## Fragment NGram  
2019.10.21  
yoh Noguchi (edited by Stephen Wu on 2019.10.24)

__Do not use too many data to begin with!!!__

Goal of this script: Create new molecules by modifying substructures in a list of initial molecules based on a pre-trained fragment NGram generator.

Steps:
1. Prepare a list of initial molecules (in SMILES format)
2. Fragmentation using RECAP in RDKit
3. Keep bigger part as base structures, and extract only the smaller parts
4. Modify the extracted small fragments using a pre-trained NGram
5. Exhaustive combination of all new small fragments generated above with the base structures

In [1]:
from xenonpy.descriptor import Fingerprints
import matplotlib.pyplot as plt
from xenonpy.inverse.iqspr import GaussianLogLikelihood
from xenonpy.inverse.iqspr import NGram
from xenonpy.inverse.iqspr import IQSPR
import csv
import math
import numpy as np
import pandas as pd
import pickle as pk
from rdkit import Chem, DataStructs
from rdkit.Chem import Draw, Recap
from rdkit.Chem.rdMolDescriptors import GetMorganFingerprint
import os
from xenonpy.descriptor import FrozenFeaturizer
from xenonpy.descriptor.base import BaseFeaturizer
from xenonpy.descriptor.base import BaseDescriptor
from xenonpy.descriptor import RDKitFP, MACCS, ECFP, AtomPairFP, TopologicalTorsionFP, FCFP
from bayes_opt import BayesianOptimization
from rdkit.Chem import BRICS
from collections import Counter
from scipy.special import comb
from joblib import Parallel, delayed
from tqdm import tqdm

### User parameters
- `CSV_PATH`: directory of csv file to be imported
- `NGRAM_PATH`: directory of saved NGram model
- `FRAGMENT_LENGTH`: max length of SMILES to be considered a small fragment
- `BASE_LENGTH`: max length of SMILES to be considered a base structure
- `CREATED_FRAGMENTS_NUMBER`: number of modified fragments per each extracted small fragment
※ `len(smis_Fragment)` * `CREATED_FRAGMENTS_NUMBER` = total of number of new fragments
- `OUTPUT_FILENAME`: file name of output csv

In [2]:
CSV_PATH = 'XXXXX.csv'
NGRAM_PATH = 'ngram_reorder_12_O20_peter.obj'
FRAGMENT_LENGTH = 30
BASE_LENGTH = 50
CREATED_FRAGMENTS_NUMBER = 5
OUTPUT_FILENAME = 'test.csv'

### Read in data

In [3]:
data = pd.read_csv(CSV_PATH).reset_index(drop=True)
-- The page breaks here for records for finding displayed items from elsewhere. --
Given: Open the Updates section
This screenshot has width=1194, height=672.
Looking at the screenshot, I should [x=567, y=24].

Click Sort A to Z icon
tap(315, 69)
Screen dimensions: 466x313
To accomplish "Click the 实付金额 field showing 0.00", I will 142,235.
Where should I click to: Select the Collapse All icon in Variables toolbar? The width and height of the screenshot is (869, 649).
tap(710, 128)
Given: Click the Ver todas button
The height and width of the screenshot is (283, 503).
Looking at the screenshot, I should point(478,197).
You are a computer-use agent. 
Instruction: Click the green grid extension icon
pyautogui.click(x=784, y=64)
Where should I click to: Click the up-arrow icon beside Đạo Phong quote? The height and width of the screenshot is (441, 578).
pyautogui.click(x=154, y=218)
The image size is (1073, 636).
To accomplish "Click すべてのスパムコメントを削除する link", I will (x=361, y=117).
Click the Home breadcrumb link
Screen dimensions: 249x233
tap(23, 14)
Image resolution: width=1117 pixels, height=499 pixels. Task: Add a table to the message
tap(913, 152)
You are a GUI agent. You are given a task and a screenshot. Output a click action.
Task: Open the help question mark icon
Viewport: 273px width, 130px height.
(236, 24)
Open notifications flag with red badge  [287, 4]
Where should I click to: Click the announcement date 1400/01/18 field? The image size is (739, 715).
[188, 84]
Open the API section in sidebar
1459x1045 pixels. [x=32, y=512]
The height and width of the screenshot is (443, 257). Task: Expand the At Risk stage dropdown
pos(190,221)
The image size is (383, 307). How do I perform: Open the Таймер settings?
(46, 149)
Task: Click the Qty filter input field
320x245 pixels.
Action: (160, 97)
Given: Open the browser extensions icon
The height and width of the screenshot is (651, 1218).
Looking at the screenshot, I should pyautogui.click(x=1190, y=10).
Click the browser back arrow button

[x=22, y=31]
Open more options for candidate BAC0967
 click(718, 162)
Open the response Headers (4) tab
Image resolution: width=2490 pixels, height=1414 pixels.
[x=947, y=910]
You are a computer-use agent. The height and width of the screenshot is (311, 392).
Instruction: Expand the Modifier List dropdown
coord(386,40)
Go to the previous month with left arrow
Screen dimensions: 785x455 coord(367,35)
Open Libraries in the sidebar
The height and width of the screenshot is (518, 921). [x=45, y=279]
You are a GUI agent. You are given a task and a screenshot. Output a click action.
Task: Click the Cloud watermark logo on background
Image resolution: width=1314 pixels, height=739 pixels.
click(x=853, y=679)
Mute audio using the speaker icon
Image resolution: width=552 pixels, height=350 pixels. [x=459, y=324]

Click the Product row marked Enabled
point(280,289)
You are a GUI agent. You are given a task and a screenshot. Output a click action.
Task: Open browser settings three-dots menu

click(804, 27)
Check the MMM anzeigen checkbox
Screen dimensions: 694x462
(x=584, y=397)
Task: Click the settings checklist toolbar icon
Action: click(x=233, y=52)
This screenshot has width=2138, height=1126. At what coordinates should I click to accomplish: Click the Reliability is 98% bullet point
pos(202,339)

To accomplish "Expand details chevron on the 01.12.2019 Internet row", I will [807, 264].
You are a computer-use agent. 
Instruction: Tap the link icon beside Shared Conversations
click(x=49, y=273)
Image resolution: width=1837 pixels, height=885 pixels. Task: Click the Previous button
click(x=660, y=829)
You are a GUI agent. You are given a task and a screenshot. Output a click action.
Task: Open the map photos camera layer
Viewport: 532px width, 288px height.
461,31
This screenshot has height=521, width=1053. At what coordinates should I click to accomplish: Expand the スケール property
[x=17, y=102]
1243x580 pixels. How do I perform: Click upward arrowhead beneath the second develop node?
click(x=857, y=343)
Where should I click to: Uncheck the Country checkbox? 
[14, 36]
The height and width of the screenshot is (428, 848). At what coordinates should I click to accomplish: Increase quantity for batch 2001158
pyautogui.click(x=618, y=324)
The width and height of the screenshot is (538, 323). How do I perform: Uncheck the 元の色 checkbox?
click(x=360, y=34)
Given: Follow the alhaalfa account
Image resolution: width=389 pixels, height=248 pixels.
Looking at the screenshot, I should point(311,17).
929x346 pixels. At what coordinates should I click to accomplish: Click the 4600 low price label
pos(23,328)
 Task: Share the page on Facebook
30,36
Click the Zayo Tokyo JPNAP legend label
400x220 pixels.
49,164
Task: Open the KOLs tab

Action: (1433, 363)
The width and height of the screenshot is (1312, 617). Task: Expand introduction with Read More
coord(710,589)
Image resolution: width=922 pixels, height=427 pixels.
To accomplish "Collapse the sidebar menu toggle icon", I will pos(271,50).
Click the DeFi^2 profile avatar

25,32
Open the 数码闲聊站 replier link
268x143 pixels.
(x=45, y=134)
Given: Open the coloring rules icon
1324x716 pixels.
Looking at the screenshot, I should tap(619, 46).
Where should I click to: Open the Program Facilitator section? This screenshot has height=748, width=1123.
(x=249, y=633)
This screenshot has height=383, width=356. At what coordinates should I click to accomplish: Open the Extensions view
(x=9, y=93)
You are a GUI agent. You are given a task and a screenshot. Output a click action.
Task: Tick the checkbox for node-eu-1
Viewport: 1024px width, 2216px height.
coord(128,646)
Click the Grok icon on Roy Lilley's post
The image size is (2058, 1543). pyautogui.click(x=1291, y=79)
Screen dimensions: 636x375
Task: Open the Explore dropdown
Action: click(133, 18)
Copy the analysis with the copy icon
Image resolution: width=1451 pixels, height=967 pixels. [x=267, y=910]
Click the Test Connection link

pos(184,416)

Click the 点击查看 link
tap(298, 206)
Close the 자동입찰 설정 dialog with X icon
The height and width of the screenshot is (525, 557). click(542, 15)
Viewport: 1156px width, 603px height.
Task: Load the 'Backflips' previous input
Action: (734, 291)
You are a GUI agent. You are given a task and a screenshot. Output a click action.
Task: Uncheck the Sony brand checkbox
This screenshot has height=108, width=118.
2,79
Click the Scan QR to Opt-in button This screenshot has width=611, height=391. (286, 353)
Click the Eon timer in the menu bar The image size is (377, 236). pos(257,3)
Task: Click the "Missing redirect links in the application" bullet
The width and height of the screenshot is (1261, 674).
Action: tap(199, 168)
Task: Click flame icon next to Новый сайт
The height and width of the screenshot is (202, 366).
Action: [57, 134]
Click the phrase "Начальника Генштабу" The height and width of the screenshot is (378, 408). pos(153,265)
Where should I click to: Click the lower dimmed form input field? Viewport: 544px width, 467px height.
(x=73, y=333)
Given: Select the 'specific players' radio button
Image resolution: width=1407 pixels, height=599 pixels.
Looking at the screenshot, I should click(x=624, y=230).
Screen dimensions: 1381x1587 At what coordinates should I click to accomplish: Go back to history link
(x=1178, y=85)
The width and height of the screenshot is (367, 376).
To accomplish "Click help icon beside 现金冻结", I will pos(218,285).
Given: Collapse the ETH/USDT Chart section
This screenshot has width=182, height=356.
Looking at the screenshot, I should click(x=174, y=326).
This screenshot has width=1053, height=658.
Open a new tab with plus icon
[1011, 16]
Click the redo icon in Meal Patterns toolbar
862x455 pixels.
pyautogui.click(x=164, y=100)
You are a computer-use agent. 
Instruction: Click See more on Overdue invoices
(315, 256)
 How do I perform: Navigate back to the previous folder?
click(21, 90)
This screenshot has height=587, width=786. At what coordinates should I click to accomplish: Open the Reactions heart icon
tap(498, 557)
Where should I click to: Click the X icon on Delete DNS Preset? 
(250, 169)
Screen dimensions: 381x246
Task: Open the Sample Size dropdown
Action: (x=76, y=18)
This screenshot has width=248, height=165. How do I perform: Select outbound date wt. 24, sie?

### Verify convertability of SMILES to RDKit MOL

In [4]:
check = []
for i, smiles in enumerate(data['SMILES']):
    mol = Chem.MolFromSmiles(smiles)
    if mol is None:
        check.append(False)
    if mol is not None:
        if '.' in smiles:
            check.append(False)
        else:
            check.append(True)

### List of SMILES

In [5]:
smiles_list = list(data['SMILES'][check].unique())

### Fragmentation（RECAP）

In [6]:
frag_list = []
for i in range(len(smiles_list)):
    mol_fu = (Chem.MolFromSmiles(smiles_list[i]))
    decomp = Chem.Recap.RecapDecompose(mol_fu)
    first_gen = [node.mol for node in decomp.children.values()]
    for j in range(len(first_gen)):
        smiles = Chem.MolToSmiles(first_gen[j])
        frag_list.append(smiles)
        
frag_list = list(set(frag_list))    

### Read in NGram model

In [17]:
## Ngram model  loading for Fragments
with open(NGRAM_PATH, 'rb') as f:
    n_gram = pk.load(f)

setattr(n_gram,'min_len',2)
n_gram.sample_order = (1, 20)

### Categorize fragments
- `smis_Fragment`: small fragments
- `smis_Base`: base structures
- `smis_Large`: big structures to be filtered out

In [8]:
smis_Fragment = []
smis_Base = []
smis_Large = []
for smi in frag_list:
    if len(smi) < FRAGMENT_LENGTH:
        smis_Fragment.append(smi)
    elif len(smi) < BASE_LENGTH:
        smis_Base.append(smi)
    else:
        smis_Large.append(smi)

### 【Function】combining fragment with base structure
__\*A B\* -> BA__

In [9]:
def combi_smiles(smis_frag, smis_base):
    smis_frag = smis_frag
    smis_base = smis_base

    # prepare NGram object for use of ext. SMILES
    from xenonpy.inverse.iqspr import NGram
    ngram = NGram()

    # check position of '*'
    mols_base = Chem.MolFromSmiles(smis_base)
    idx_base = [i for i in range(mols_base.GetNumAtoms()) if mols_base.GetAtomWithIdx(i).GetSymbol() == '*']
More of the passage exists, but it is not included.